*WHAT THE EXERCISE ASKS:*
Transcribe the lines of the records from the start through the line containing "Looking at the screenshot, I should (x=30, y=391).", including that line.

*Raw records:*
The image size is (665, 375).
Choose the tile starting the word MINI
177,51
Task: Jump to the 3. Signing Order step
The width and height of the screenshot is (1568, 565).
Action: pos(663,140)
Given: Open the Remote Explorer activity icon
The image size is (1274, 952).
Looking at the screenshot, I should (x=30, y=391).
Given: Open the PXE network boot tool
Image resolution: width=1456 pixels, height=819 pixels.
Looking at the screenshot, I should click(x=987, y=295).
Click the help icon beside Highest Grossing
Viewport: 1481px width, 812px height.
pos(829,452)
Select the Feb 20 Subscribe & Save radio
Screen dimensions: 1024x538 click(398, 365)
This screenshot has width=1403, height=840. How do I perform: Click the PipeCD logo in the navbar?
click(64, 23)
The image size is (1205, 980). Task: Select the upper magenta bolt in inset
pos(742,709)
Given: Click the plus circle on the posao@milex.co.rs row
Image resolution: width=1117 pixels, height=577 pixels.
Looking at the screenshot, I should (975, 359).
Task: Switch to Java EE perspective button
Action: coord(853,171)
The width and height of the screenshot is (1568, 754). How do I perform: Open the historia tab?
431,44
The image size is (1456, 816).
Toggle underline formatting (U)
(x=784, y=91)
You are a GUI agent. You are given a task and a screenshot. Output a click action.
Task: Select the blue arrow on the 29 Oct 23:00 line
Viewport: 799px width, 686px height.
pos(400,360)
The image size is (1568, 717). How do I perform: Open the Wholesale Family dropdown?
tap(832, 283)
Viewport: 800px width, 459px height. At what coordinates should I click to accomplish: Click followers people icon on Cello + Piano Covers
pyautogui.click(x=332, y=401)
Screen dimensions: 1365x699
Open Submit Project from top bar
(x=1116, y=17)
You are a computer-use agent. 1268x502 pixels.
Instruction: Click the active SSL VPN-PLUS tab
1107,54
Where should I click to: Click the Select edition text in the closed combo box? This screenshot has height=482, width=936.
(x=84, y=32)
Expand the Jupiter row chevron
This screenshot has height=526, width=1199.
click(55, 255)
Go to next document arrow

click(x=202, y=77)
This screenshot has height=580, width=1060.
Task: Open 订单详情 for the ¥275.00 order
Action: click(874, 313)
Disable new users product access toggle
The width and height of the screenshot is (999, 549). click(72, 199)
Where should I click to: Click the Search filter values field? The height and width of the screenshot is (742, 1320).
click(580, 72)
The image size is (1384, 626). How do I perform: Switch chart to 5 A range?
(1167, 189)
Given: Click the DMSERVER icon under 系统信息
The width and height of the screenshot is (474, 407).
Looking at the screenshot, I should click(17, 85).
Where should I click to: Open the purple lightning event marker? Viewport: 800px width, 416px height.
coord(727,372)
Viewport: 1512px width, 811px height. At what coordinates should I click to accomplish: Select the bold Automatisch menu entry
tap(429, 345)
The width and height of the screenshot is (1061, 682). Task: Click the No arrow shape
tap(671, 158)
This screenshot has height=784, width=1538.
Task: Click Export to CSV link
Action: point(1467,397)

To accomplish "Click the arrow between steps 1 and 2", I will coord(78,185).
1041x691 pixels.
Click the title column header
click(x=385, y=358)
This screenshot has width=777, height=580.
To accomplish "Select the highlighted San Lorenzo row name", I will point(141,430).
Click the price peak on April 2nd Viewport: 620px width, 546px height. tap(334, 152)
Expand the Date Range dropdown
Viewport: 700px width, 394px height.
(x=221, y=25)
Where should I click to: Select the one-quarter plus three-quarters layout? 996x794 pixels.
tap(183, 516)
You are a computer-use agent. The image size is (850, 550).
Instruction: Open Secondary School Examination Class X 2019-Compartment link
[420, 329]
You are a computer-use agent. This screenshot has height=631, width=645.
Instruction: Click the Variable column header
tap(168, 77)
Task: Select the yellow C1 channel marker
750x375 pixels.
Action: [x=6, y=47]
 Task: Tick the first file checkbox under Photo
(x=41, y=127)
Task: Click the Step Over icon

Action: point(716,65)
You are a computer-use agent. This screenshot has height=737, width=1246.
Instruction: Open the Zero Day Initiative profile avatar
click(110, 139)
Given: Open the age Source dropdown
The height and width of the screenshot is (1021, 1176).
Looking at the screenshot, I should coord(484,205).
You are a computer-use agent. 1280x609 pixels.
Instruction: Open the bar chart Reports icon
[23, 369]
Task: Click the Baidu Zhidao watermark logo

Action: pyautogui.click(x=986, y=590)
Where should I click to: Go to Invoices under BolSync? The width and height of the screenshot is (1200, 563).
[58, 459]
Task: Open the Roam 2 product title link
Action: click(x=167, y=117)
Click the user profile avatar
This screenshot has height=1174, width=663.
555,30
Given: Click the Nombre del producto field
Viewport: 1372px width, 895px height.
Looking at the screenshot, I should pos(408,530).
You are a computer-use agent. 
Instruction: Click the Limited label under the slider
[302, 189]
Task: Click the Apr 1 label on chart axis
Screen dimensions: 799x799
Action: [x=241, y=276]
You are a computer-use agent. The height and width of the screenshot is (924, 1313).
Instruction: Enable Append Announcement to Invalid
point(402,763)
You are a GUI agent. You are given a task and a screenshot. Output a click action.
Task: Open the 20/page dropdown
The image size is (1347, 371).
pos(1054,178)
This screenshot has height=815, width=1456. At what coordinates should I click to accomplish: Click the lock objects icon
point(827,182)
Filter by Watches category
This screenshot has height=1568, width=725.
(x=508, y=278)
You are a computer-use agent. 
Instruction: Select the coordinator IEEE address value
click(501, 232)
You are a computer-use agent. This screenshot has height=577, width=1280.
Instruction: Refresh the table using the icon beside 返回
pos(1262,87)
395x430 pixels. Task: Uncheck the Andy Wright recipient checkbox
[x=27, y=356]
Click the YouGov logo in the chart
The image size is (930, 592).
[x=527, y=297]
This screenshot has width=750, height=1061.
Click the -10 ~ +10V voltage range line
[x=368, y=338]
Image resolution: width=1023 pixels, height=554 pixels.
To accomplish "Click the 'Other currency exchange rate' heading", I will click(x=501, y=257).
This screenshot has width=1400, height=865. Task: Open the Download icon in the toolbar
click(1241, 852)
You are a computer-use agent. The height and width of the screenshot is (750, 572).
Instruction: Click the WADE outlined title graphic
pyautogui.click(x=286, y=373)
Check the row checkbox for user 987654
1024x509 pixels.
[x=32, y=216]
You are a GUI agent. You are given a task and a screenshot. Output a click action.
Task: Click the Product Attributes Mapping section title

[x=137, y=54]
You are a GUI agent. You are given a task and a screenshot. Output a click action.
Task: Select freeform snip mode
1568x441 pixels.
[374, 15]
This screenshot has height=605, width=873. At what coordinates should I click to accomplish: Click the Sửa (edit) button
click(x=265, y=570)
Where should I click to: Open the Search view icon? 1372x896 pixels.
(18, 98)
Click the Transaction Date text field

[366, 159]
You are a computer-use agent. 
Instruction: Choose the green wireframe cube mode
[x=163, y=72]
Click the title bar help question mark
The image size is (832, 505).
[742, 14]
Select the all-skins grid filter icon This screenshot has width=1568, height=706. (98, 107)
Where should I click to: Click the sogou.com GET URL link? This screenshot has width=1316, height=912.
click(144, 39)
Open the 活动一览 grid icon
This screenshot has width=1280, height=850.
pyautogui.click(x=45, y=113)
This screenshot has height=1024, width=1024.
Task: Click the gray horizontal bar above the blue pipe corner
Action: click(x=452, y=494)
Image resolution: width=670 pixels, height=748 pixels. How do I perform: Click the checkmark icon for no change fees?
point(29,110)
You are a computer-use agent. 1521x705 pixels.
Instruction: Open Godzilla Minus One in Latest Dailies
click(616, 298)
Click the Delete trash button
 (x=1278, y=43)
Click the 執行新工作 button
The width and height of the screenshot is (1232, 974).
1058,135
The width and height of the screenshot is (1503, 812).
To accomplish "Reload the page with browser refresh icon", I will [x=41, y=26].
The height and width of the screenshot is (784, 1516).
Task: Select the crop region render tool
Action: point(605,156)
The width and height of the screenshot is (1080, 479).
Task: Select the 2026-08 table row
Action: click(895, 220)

*REPLY:*
The image size is (665, 375).
Choose the tile starting the word MINI
177,51
Task: Jump to the 3. Signing Order step
The width and height of the screenshot is (1568, 565).
Action: pos(663,140)
Given: Open the Remote Explorer activity icon
The image size is (1274, 952).
Looking at the screenshot, I should (x=30, y=391).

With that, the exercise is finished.